Che poi è pure vero; tendiamo sempre a voler ostinatamente pensare, almeno io, che ogni cosa possa (e debba) essere infinita, e quindi sempre come voglio io, o meglio che mi faccia sentire, sempre, come voglio io.
Ma il tempo procede, e procedendo va da sé che inneschi cambiamenti che non sempre sono pronta ad accettare e che non sempre mi garbano.
Le rughe che ho intorno agli occhi, ad esempio, mi fanno cacare, e il fatto che non ho più intorno a me alcune persone che, per il solo fatto di esserci, mi facevano sentire amata e protetta, mi fa altrettanto stracacare, oltre che soffrire.

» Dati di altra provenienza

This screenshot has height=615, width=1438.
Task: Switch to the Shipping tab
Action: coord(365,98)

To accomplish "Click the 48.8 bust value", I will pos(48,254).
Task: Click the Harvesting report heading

Le botte di felicità sono così rare che quando le senti addosso, a volte, ti fanno paura, e il mondo è così pieno di crudeltà che sentirti bene diventa quasi una colpa.
A volte cerco di immaginarmi che aspetto abbia la pace.

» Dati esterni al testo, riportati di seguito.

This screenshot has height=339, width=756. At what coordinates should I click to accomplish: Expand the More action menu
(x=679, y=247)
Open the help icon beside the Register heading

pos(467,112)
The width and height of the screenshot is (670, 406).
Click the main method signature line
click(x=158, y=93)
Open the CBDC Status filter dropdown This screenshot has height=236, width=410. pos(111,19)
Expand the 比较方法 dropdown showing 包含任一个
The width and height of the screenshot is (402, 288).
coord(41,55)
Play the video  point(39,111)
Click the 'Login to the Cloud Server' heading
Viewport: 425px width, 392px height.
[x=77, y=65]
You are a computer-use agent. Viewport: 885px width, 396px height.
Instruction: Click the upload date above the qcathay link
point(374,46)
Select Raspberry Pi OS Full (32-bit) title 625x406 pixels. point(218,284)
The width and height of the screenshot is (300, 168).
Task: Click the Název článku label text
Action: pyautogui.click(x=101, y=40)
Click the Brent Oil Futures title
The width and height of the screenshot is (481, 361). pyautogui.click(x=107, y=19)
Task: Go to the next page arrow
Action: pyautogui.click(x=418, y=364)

Forse come quello delle nuvole, nei giorni tersi, di un rosa acceso o di un bianco lucente, dipinte nel cielo, precise e immobili, o come quello degli alberi che rimangono saldi, lì dove sono, senza che nulla li smuova, un po’ come noi, quando teniamo il punto, o come il mare nei giorni di tramontana, calmo e azzurro e imperturbabile, o come quello della pioggia di certi giorni, talmente leggera che non si vede, ma c’è.

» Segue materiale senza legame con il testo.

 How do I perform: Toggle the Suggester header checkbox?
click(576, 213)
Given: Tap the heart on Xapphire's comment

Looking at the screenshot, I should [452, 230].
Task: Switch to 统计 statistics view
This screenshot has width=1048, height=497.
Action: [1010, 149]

La pace forse è nascosta solo negli attimi, nei momenti, negli occhi di qualcuno, in minuscoli flash, nei quali credi che il mondo sia un luogo cortese e che quello che vivi te esista dappertutto, tutt’intorno: in ogni angolo, in ogni casa, in ogni cuore, in ogni Paese.
È passato un anno parecchio impegnativo e triste per me e ringrazio per chi ha saputo capirlo; per il prossimo mi accontenterei di trovare in una tasca del cappotto qualche briciola dell’allegria che c’è nelle canzoni di Raffaella che escono da Alexa.
Anche in un cappotto che mi mettevo due anni fa, per dire, l’allegria mi pare non abbia data di scadenza.
O ce l’ha?
Un’allegria che scavi e scovi dentro di me e che porti alla luce risorse nascoste, come fa l’uso della luce nei quadri di Rembrandt; risorse alla carta, come il menù del Cenone, pronte alla consumazione, in grado di ricaricare il mio livello di energia, che ad oggi è come quello della batteria della Panda, che stamani alle 6.50 mi ha lasciato a piedi.
Molto good.
Buon anno.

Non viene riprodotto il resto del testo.